▶ **About this exercise**
Transcribe only the lines between the first line of the records and the line containing "Viewport: 662px width, 747px height.", inclusive, exactly as written.

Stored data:
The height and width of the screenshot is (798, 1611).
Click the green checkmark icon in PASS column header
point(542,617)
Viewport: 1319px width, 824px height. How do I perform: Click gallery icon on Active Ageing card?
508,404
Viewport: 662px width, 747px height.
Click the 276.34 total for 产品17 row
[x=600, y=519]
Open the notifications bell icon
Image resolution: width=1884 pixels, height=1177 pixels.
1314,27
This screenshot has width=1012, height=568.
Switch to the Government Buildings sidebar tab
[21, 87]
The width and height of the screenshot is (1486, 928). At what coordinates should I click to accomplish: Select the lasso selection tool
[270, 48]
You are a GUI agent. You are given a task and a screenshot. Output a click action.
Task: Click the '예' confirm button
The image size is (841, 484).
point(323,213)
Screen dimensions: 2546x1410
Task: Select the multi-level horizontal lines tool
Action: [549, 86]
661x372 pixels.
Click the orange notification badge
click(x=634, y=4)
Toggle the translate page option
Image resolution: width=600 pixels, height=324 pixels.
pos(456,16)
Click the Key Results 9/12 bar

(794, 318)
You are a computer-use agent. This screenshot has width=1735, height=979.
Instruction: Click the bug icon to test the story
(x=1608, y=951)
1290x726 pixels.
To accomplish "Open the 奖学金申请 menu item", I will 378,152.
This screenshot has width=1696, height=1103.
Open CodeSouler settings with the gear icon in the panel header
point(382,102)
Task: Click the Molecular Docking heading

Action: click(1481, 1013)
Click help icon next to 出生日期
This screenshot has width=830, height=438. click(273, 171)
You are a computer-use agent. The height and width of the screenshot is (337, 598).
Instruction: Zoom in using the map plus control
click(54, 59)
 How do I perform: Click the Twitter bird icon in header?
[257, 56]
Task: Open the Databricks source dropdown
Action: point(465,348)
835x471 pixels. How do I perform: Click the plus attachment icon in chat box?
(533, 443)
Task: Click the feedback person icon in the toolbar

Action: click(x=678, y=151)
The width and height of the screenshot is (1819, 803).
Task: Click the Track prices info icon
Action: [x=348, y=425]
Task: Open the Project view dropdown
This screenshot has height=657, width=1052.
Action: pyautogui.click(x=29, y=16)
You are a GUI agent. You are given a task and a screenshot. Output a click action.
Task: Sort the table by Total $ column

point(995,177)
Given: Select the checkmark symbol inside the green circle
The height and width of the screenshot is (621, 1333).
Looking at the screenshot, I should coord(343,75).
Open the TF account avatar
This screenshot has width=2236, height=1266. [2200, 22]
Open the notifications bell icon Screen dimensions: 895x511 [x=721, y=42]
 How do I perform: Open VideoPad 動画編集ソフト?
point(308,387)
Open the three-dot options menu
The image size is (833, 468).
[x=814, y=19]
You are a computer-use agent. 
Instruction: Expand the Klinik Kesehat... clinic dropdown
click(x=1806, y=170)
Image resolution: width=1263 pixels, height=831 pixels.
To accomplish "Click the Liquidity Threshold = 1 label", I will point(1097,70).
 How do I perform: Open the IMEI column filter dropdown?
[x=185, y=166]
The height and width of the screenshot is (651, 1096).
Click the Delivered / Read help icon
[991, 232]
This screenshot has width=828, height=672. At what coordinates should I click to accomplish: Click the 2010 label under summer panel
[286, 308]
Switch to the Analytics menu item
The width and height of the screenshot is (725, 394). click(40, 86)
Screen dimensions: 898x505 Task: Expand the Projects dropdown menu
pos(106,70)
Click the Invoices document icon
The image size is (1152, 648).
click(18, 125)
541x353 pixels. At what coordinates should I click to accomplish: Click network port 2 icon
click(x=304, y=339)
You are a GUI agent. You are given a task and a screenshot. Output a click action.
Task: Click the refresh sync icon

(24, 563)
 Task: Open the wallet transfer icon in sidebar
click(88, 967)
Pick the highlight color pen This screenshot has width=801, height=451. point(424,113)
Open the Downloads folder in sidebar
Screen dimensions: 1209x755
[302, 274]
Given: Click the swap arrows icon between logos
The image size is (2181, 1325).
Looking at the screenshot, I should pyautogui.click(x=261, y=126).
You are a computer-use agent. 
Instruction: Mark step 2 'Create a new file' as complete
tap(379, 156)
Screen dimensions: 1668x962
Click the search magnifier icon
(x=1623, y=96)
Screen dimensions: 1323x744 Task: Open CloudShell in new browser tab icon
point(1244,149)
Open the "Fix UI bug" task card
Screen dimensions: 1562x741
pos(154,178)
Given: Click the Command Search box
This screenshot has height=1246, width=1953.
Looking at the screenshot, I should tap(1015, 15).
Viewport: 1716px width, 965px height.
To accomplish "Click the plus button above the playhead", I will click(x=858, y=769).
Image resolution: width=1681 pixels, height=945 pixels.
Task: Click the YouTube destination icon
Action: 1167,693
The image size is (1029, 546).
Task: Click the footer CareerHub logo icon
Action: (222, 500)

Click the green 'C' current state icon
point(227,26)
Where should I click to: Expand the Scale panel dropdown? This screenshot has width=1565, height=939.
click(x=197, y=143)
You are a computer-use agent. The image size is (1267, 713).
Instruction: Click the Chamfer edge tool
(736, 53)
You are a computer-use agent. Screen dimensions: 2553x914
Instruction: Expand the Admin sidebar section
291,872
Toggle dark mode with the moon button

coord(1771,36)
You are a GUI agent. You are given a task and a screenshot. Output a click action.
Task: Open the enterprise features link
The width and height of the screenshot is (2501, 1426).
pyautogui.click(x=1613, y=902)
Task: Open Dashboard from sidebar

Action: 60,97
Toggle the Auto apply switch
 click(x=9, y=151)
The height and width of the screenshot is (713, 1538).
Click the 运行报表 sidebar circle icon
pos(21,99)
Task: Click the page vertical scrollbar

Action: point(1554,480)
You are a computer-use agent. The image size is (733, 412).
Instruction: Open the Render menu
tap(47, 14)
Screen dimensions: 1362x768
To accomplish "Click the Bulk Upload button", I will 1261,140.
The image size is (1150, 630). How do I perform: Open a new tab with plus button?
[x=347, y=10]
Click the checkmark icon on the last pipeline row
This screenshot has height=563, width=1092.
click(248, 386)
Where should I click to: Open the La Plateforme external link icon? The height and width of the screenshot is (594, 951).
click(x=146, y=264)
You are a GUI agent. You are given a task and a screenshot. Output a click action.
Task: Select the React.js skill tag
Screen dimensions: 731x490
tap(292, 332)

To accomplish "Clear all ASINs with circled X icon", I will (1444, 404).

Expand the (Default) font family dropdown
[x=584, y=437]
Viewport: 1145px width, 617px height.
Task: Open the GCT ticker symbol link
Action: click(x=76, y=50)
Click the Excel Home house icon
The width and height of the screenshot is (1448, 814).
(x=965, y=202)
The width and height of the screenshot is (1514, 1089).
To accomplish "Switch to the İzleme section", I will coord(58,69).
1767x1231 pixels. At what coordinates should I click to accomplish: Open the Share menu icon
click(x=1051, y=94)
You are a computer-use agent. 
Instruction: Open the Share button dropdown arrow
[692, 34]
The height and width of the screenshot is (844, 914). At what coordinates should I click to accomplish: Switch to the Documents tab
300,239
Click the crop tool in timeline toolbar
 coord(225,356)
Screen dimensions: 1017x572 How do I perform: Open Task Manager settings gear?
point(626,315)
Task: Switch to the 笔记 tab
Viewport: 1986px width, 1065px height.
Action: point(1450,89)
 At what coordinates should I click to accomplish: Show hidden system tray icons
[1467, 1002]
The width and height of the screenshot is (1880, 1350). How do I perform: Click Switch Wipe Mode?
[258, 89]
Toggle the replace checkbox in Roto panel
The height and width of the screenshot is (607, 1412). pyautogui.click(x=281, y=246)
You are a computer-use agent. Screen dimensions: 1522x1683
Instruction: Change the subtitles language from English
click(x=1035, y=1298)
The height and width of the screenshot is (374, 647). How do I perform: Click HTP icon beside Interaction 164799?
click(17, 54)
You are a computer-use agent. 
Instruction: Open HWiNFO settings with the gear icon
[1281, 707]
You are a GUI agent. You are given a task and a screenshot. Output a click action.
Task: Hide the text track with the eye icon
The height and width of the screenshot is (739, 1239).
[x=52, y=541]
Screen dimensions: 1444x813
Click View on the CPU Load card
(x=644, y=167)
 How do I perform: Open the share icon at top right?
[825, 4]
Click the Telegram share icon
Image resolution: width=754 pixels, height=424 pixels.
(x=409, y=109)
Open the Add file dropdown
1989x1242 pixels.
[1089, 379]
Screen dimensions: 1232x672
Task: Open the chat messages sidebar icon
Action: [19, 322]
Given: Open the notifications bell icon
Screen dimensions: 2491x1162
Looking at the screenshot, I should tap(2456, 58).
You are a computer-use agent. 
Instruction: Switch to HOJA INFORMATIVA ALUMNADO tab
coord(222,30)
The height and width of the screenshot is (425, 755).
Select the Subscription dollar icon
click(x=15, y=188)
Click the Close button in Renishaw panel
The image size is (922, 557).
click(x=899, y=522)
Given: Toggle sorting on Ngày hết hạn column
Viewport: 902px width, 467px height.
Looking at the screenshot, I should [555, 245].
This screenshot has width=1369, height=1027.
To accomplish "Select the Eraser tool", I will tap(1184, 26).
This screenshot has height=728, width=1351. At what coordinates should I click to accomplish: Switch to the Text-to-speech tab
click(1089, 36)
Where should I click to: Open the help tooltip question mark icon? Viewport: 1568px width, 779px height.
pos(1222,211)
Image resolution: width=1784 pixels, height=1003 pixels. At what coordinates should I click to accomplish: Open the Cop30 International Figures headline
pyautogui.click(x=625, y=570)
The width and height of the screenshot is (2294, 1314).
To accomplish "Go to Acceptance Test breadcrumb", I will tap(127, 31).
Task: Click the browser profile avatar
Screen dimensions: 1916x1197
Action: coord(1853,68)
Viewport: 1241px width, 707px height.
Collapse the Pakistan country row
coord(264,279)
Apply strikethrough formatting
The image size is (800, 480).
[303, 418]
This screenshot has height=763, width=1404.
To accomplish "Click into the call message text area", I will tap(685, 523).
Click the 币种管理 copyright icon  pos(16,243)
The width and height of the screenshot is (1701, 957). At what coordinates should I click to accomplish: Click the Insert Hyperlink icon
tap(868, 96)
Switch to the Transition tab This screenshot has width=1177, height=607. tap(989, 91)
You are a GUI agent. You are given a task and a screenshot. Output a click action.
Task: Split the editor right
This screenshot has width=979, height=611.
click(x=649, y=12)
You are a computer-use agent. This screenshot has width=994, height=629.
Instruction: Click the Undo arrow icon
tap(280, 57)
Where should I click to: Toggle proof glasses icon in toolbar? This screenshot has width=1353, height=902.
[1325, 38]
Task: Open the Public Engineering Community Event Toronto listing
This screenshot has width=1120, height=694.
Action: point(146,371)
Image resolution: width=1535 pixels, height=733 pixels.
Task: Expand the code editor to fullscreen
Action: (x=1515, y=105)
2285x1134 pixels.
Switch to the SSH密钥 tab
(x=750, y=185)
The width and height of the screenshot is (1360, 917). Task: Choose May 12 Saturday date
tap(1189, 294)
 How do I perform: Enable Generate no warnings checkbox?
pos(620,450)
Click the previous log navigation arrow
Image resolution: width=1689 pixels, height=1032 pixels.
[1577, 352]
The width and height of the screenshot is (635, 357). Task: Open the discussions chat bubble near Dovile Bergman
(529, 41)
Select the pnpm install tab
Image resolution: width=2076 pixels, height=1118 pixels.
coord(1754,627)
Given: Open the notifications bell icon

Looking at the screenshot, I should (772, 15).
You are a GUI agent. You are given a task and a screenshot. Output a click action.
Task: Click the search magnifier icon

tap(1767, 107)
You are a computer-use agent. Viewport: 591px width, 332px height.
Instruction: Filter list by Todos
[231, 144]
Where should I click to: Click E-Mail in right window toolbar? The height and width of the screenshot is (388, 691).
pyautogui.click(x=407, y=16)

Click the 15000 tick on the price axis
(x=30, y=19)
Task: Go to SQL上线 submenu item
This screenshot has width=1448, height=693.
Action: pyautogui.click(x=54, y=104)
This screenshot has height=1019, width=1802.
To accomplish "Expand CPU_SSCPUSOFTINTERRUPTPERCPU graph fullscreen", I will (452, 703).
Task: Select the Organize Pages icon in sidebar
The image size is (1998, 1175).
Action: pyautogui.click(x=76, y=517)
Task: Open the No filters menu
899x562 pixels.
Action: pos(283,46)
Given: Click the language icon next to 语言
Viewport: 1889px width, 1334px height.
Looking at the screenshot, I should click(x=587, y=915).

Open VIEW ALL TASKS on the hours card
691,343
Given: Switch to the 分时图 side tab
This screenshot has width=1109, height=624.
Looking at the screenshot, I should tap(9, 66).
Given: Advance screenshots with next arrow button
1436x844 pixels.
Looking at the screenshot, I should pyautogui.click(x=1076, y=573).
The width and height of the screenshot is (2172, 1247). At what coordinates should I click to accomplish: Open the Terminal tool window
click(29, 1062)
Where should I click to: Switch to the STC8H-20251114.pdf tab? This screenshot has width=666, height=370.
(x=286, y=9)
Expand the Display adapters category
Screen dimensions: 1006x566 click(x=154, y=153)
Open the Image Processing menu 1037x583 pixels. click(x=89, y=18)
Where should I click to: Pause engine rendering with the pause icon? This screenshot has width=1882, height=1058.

▶ **Solution to the exercise**
The height and width of the screenshot is (798, 1611).
Click the green checkmark icon in PASS column header
point(542,617)
Viewport: 1319px width, 824px height. How do I perform: Click gallery icon on Active Ageing card?
508,404
Viewport: 662px width, 747px height.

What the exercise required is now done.